MisOS Lab01
Published:
MITOS—Lab01—Xv6 and Unix utilities
代码参考链接:https://github.com/ChenYuHengSJTU/MIT_OSLab
Boot xv6(easy)
Sleep(easy)
TODO
Implement the UNIX program sleep for xv6; your sleep should pause for a user-specified number of ticks. A tick is a notion of time defined by the xv6 kernel, namely the time between two interrupts from the timer chip. Your solution should be in the file user/sleep.c.
Hints
- Before you start coding, read Chapter 1 of the xv6 book.
- Look at some of the other programs in user/ (e.g., user/echo.c, user/grep.c, and user/rm.c) to see how you can obtain the command-line arguments passed to a program.
- If the user forgets to pass an argument, sleep should print an error message.
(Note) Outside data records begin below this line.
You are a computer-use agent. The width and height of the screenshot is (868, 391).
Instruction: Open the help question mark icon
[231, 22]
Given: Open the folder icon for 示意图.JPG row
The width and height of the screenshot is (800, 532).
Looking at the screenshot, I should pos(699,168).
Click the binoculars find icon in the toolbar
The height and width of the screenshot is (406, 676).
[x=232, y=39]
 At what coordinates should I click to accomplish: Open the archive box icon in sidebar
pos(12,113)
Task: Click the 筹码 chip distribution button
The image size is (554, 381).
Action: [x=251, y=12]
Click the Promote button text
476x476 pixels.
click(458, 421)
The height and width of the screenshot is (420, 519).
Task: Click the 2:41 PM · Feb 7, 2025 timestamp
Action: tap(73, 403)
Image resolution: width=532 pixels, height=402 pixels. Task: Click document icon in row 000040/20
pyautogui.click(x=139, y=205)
- The command-line argument is passed as a string; you can convert it to an integer using atoi (see user/ulib.c).
- Use the system call sleep.
- See kernel/sysproc.c for the xv6 kernel code that implements the sleep system call (look for sys_sleep), user/user.h for the C definition of sleep callable from a user program, and user/usys.S for the assembler code that jumps from user code into the kernel for sleep.
- Make sure main calls exit() in order to exit your program.
- Add your sleep program to UPROGS in Makefile; once you’ve done that, make qemu will compile your program and you’ll be able to run it from the xv6 shell.
- Look at Kernighan and Ritchie’s book The C programming language (second edition) (K&R) to learn about C.
#include "kernel/types.h"
#include "kernel/stat.h"
#include "user/user.h"
int main(int argc,char* argv[]){
if(argc<2){
printf("Sleep:Missing arguments [Error]\n");
exit(1);
}
sleep(atoi(argv[1]));
exit(0);
}
Do not forget
- add
$U/_sleep\to makefile
How to check
$ ./grade-lab-util sleep
#或
$ make GRADEFLAGS=sleep grade
pingpong(easy)
TODO
- Write a program that uses UNIX system calls to ‘’ping-pong’’ a byte between two processes over a pair of pipes, one for each direction. The parent should send a byte to the child; the child should print “: received ping”, where is its process ID, write the byte on the pipe to the parent, and exit; the parent should read the byte from the child, print “: received pong”, and exit. Your solution should be in the file
user/pingpong.c.
Hints
- Use pipe to create a pipe.
- Use fork to create a child.
- Use read to read from the pipe, and write to write to the pipe.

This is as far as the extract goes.